I used to assume that the reason Best-Sellers are such, is because of the pervasive stupidity of the reading public. But it is dangerous to make that assumption because if almost everyone is stupid then who is it that I will write for? After all, most writers like to flatter themselves by imagining that they write for highly intelligent people. In fact, that is one of the biggest albeit unadvertised points of pride for the artist. We quietly pat ourselves on the back and contemplate the high-minded, high-functioning, high-reasoning man or woman to whom our work will appeal. We imagine the highly stimulating conversations that we would have with such a person. We dream of that coming together of uniquely brilliant minds hitherto separated by their essential rarity. In short, as writers, we are all basically vain, a situation made worse because, unlike employed or contractual workers, we don’t have a well defined clientele. We cannot point to a single individual and tell our publisher that “She is the brilliant person that I am writing for. She has paid for my book in advance. I am writing for her and her friends, who have also paid in advance.” That we cannot say such a thing, makes our definition of a brilliant person flawed and dangerous in subtle ways guaranteeing that the majority of writers put nonsense to paper mistakenly imagining that they their work is brilliant and will be read by similarly brilliant people.
That vanity can, and in the best cases, is put to good uses. If we believe we are writing for the most brilliant subset of readers, then that demands that we do everything in our power to think deeply, logically and write as closely to perfectly as we can.
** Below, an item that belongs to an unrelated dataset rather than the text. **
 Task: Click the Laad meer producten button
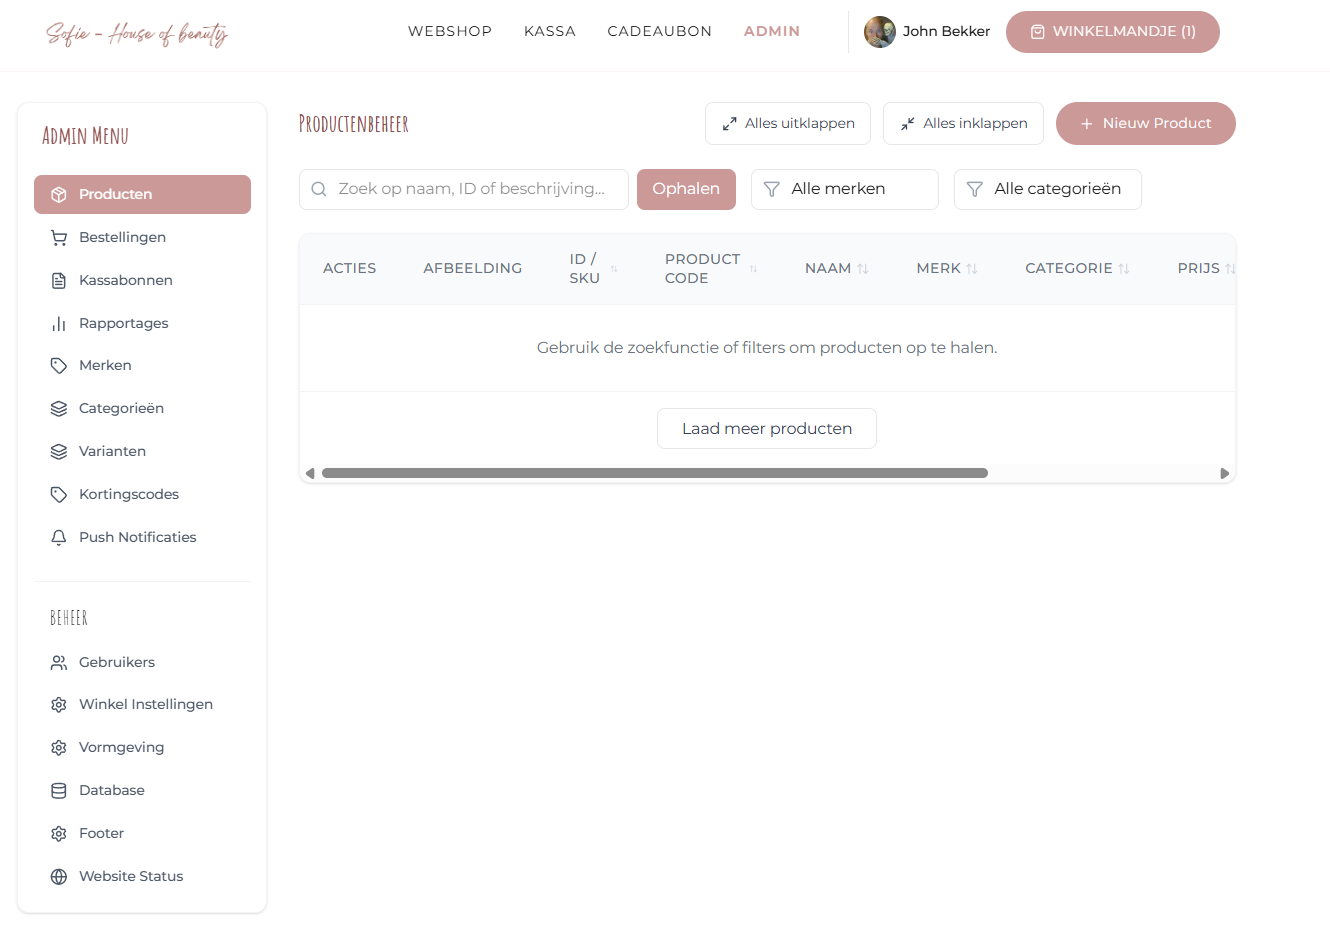pyautogui.click(x=767, y=429)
However, if we consider it true that Best-Sellers are only bought by ignorant readers then we miss out on something more significant: It might be the case, that the best writing, strikes at something deeply human. By doing so, such writing becomes a best-selling work of fiction.
What “deeply human” thing is this? I honestly wish I knew. I do know, however that we cannot assume that the one million buyers of a Dan Brown novel are uniformly mentally challenged. The writing of a Best-Seller might be dismal but it is not the juvenile writing and poor metaphor that people buy. I suspect that the writers of these novels stumble upon something magical that has the property of winning the hearts and minds of people. I also suspect that the writers don’t know what they’ve stumbled upon. Had they known, they would focus on reproducing that magical something so that all their prose would be peppered with it. Still, they manage to sprinkle a sufficient amount of that pixie dust over their prose so that when a reader picks it up, they immediately identify it and, because it is so hard to find this substance-without-a-name, they are forced to buy the book to sate their voracious, subconscious need for it.
Thankfully, I can take comfort in one thing: When I write such that I produce this substance, I will not have to compromise my highest ideals about writing. I will not have to dumb down my work or write from someone other than the brilliant man who I strive to engage with. Instead, this substance will improve whatever is best in my work while highlighting and allowing me to remove what is worst. Most importantly, even though this substance has no name and only a vague description, I will know it when I see it and so will everybody else.